Not every brand with roots in Jackson went belly-up. Troy shows us to a 1907 Buick Model F, with a 22-hp two-cylinder OHV engine positioned inside an iron ladder frame. Buick made its first car in 1899 and opened its Jackson plant in 1905, but production ended at the end of 1907 when operations moved fully to the new Flint factory. The color scheme is wine with brass trim and white wheels—handsome here even in unrestored condition. “I convinced my dad to keep the original patina,” Troy explains.

Certainly this collection—these cars, the walls thick with signage and trinkets from years past—mean a lot to Troy, as well. There’s the 1903 Jaxon car that he helped haul back from Kansas in 1982, in the back of a truck. Or the years of connecting with other enthusiasts at Hershey, back when the swap meet took place entirely on dirt. “No asphalt, so at the end of the meet we’d all come together and push the motorhomes,” he says, chuckling. “These days Facebook just makes it even easier to connect around Jackson cars.”

It’s the Coca-Cola stuff, however, that seems to most capture Troy’s attention. He walks us through a room set up to look like an old-timey candy parlor, complete with a marble bar, little booths, and Coca-Cola everything from floor to ceiling. Troy pauses, reflecting on something. “I learned about collecting the hard way on Coca-Cola. You really have to study, stay away from the reproduction stuff,” he says. “Work at it and you learn. Over time it starts to come to you.”

Just studying the contents of one corner of any one room in this place could fill an entire day.

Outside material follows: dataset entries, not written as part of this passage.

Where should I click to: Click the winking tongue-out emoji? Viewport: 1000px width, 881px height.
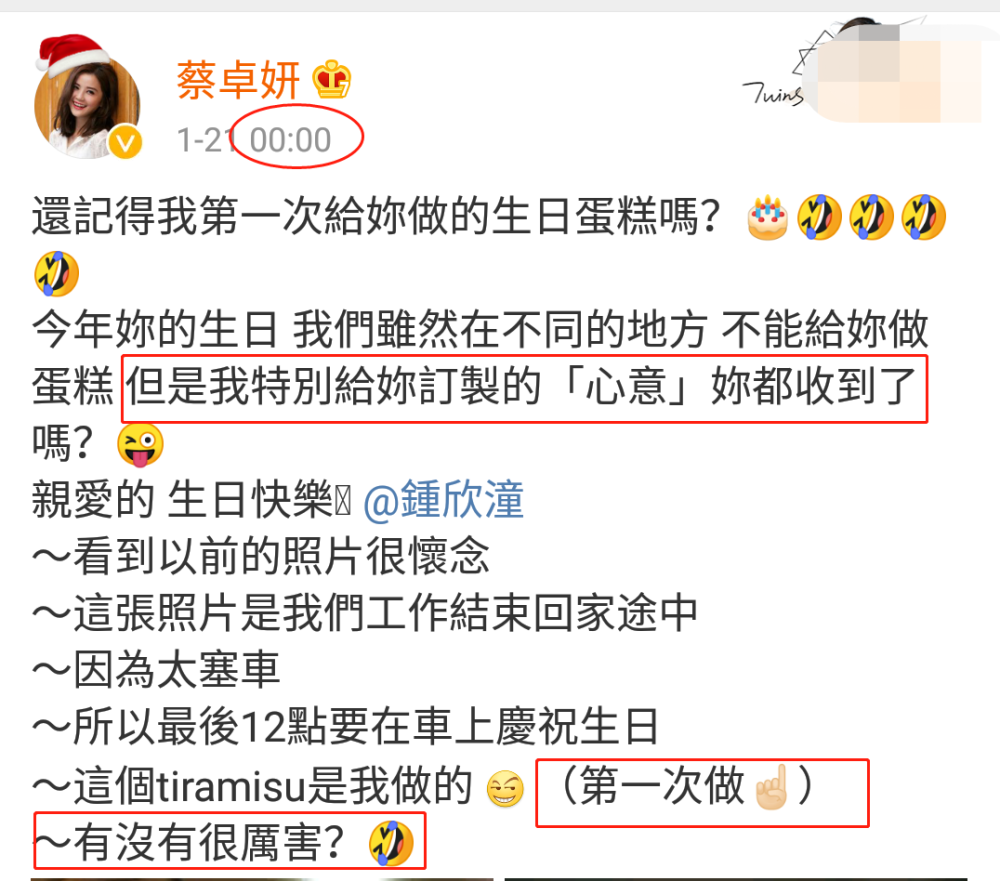(141, 445)
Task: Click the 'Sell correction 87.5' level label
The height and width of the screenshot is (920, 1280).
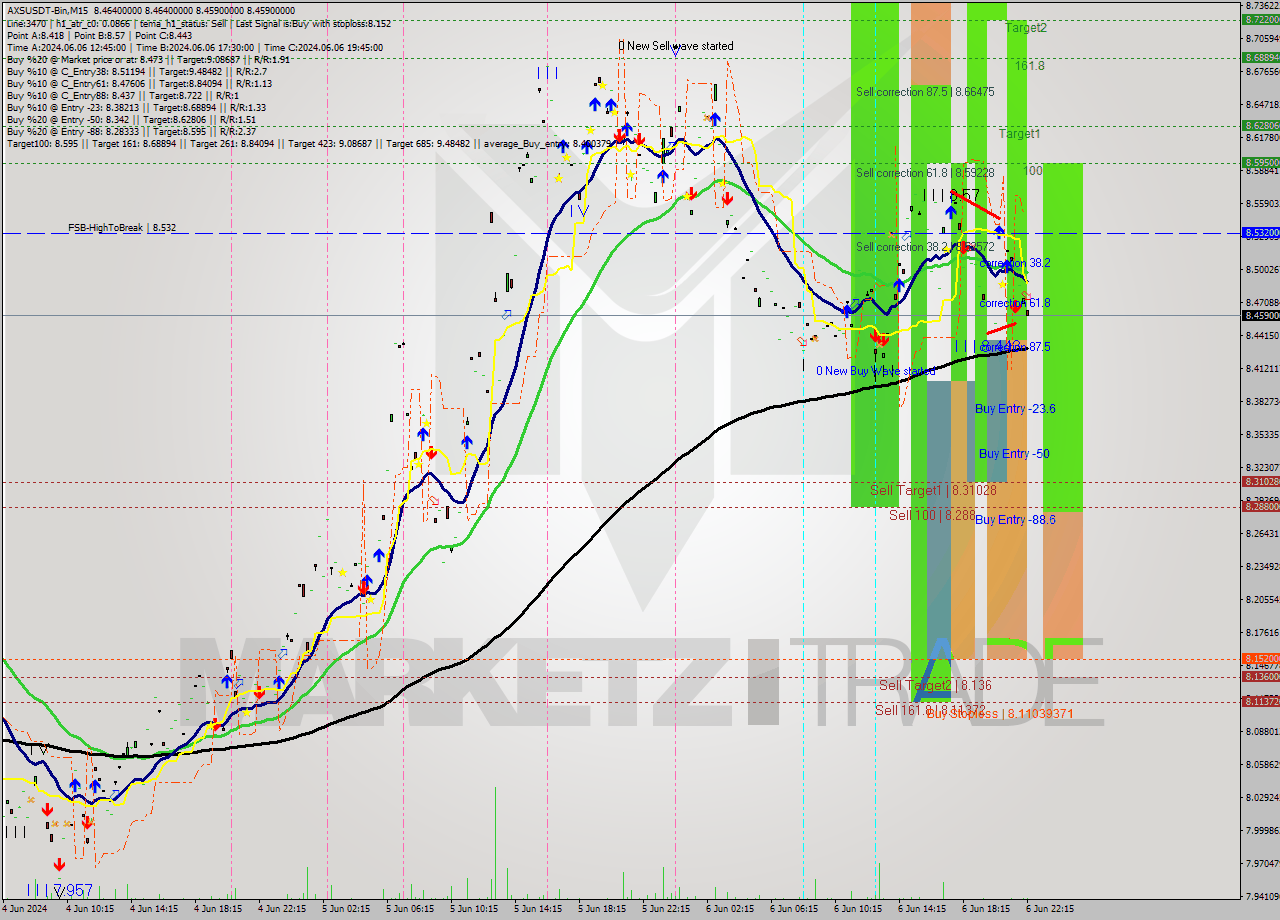Action: [925, 92]
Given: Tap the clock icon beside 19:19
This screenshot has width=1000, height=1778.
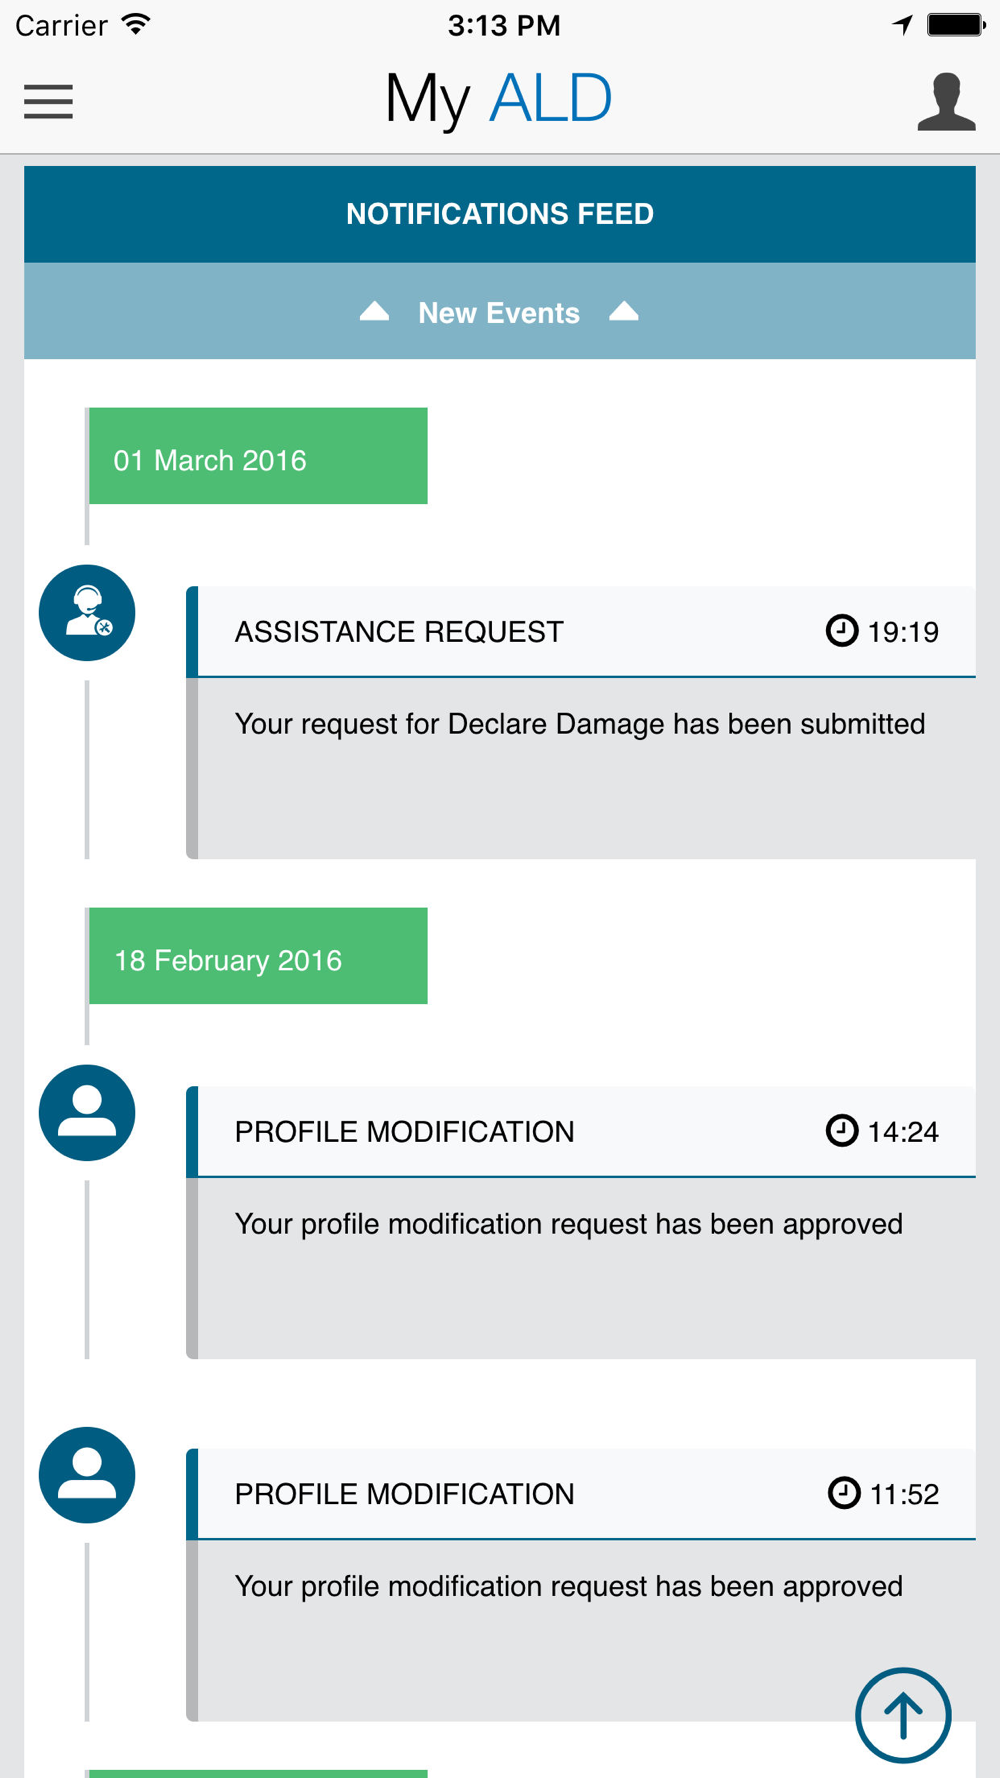Looking at the screenshot, I should click(841, 631).
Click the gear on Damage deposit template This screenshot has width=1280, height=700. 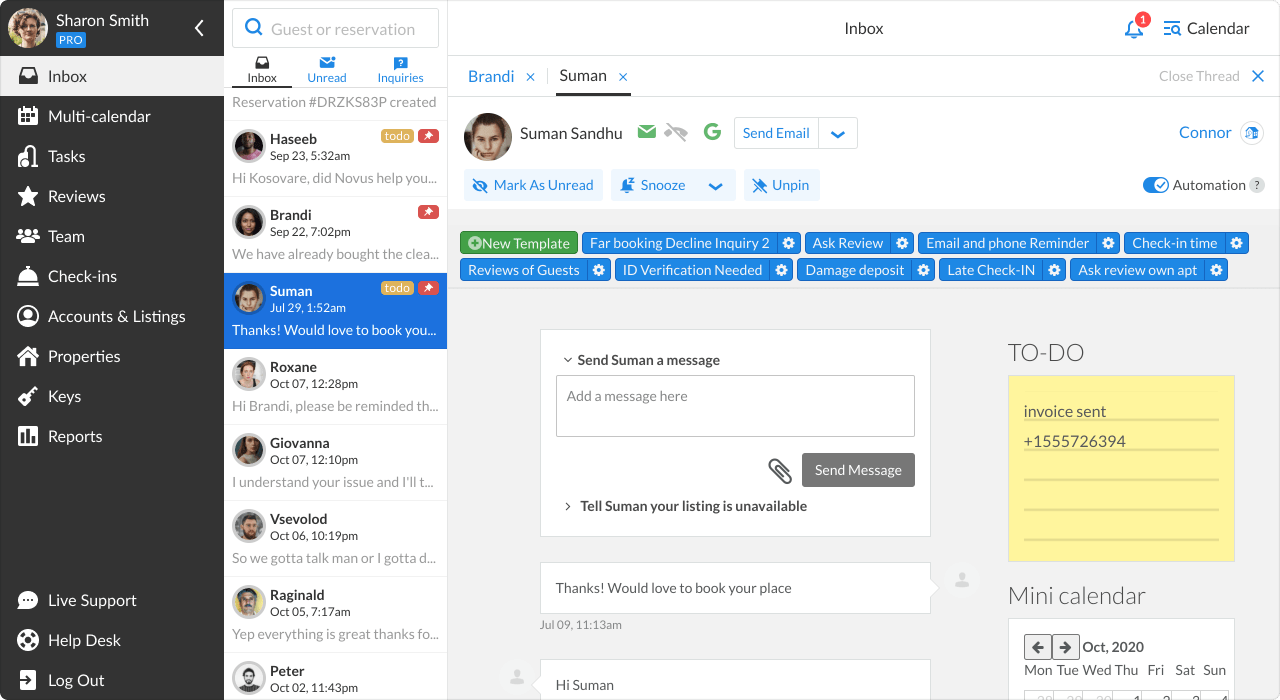tap(924, 270)
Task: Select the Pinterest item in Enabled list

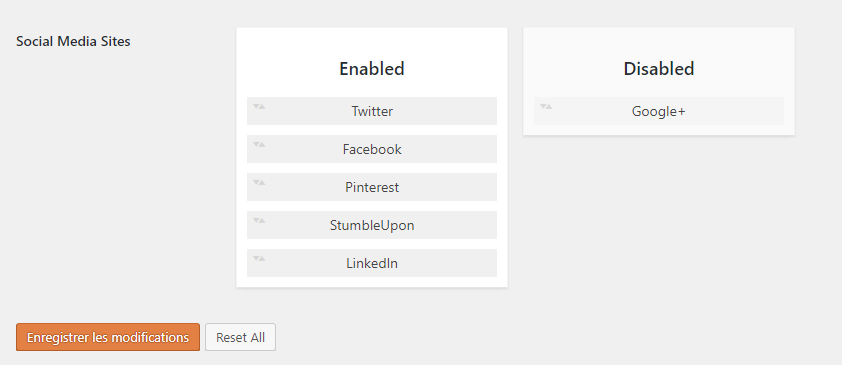Action: coord(372,187)
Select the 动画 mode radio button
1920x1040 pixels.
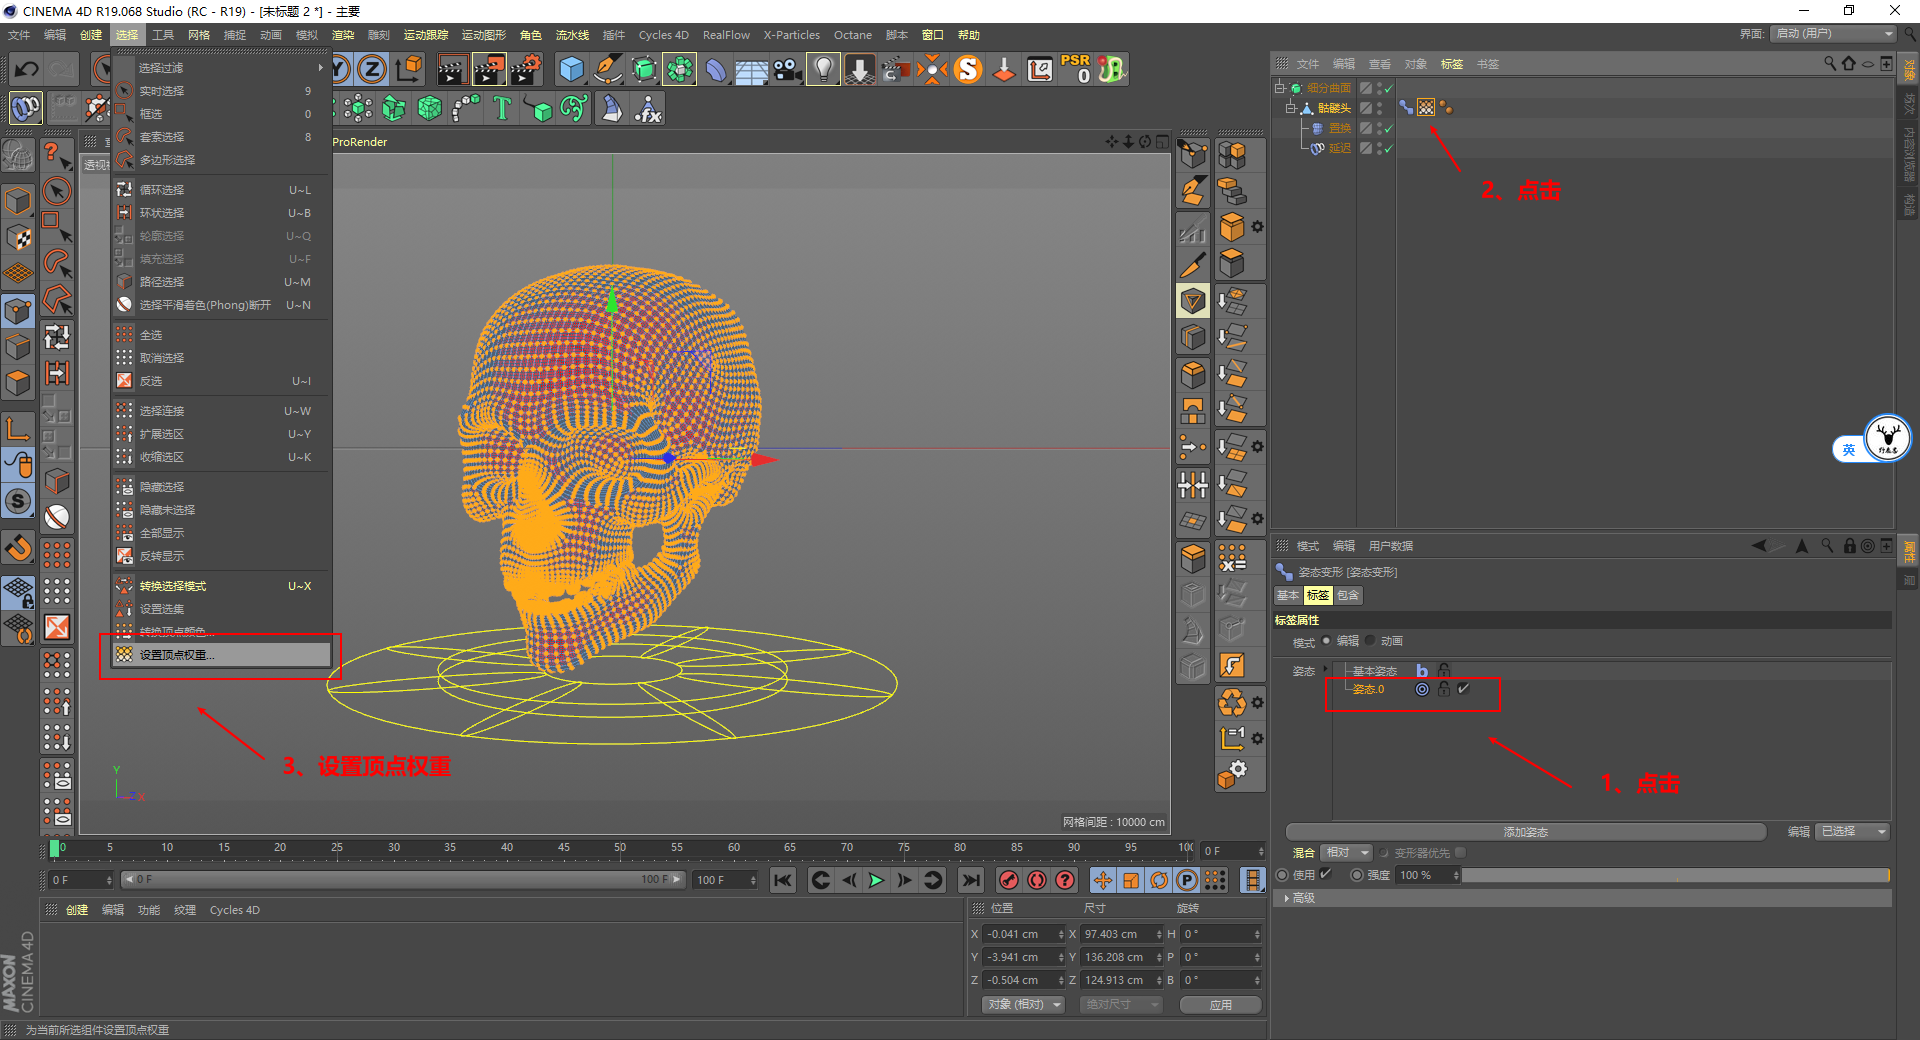pos(1371,641)
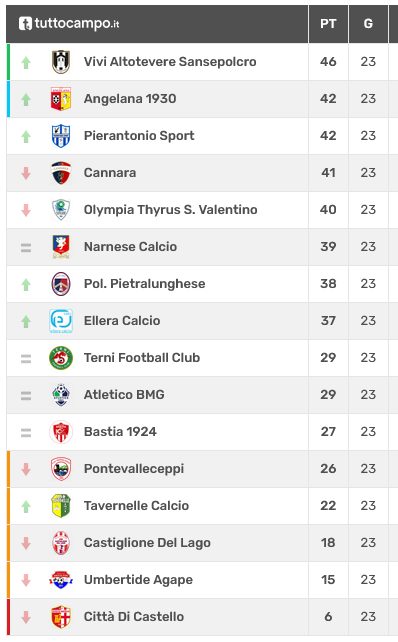
Task: Select the Umbertide Agape team name
Action: (x=138, y=580)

I burn a solid five minutes staring in awe at the variety of spark plugs nailed to a door, only to then be sucked into the study of a glass case of model fighter planes, followed by a registration plate that expired in 1908. I shout for Cameron Neveu, our photographer, to come check this stuff out, but he’s busy drooling at the shelves of Kodak box cameras.

Some of these collectibles have connections to Jackson. Whether it’s the Yard-Man snowblower, the Lockwood outboard row-boat motor, or a Tom Thumb tiny cash register, there is a huge variety of consumer and commercial items that were made in Jackson. One company, the Sparton Corporation, made everything from steel stampings to car cooling fan assemblies before it made its big break by developing an all-electric horn. After that came radios, of which the Ye Ole Carriage Shop has many.

Locals, visiting with the church groups or on a school field trip with their kids, remember some of these companies, Troy says. “They say they had a family member that worked there, and that’s the joy of it—when this stuff jogs their memory. What joy is any of it without that?”

The Carriage Shop is that special kind of place that you can go back to a dozen times and still feel like a kid. Where the smartphone never escapes your pocket, and you’re more than willing to be sucked down a rabbit hole of Vernor’s ginger-ale signage, license plates, and emblems from automakers long dead. There’s a moment, right after the door shuts behind you and your eyes readjust to the flat color of real life, that the whole experience seems like some kind of cozy hallucination. That’s the magic of the haven the Gantons have built, honoring the handiwork of generations of craftsmen and engineers. The Ye Ole Carriage Shop is a local legend in its own right.